Work task: A single stretch of the material below is to be transcribed exactly, starting at the line with "Liste des partenaires (109, 756)" and ending after the line with "Continuer sans accepter (206, 814)".

Available data:
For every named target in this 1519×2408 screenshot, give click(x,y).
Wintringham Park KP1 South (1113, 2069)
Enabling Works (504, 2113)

...

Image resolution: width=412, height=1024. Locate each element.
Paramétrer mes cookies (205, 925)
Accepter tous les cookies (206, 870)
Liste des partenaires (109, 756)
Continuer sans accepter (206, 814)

...

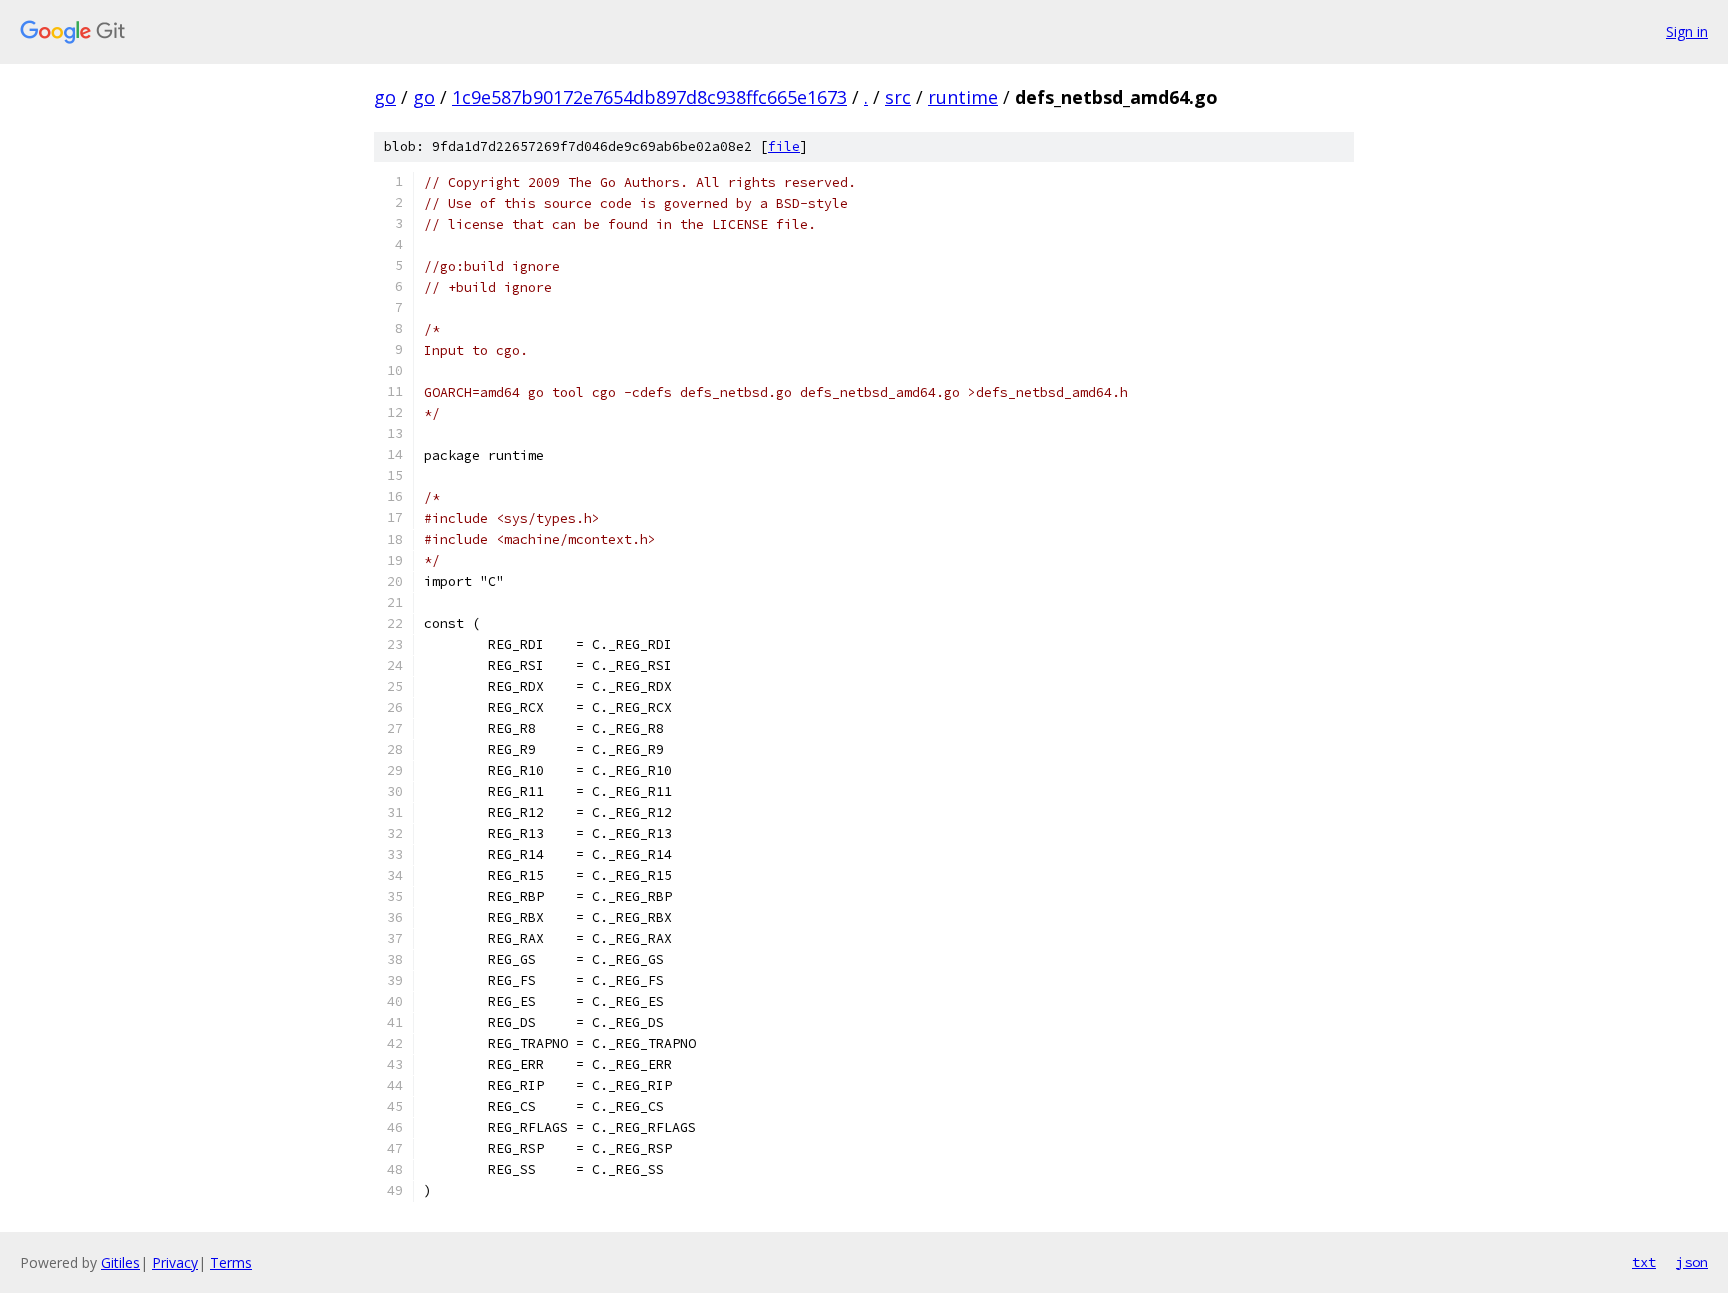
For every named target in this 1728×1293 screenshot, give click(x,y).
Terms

Solution to this exercise:
Liste des partenaires (109, 756)
Continuer sans accepter (206, 814)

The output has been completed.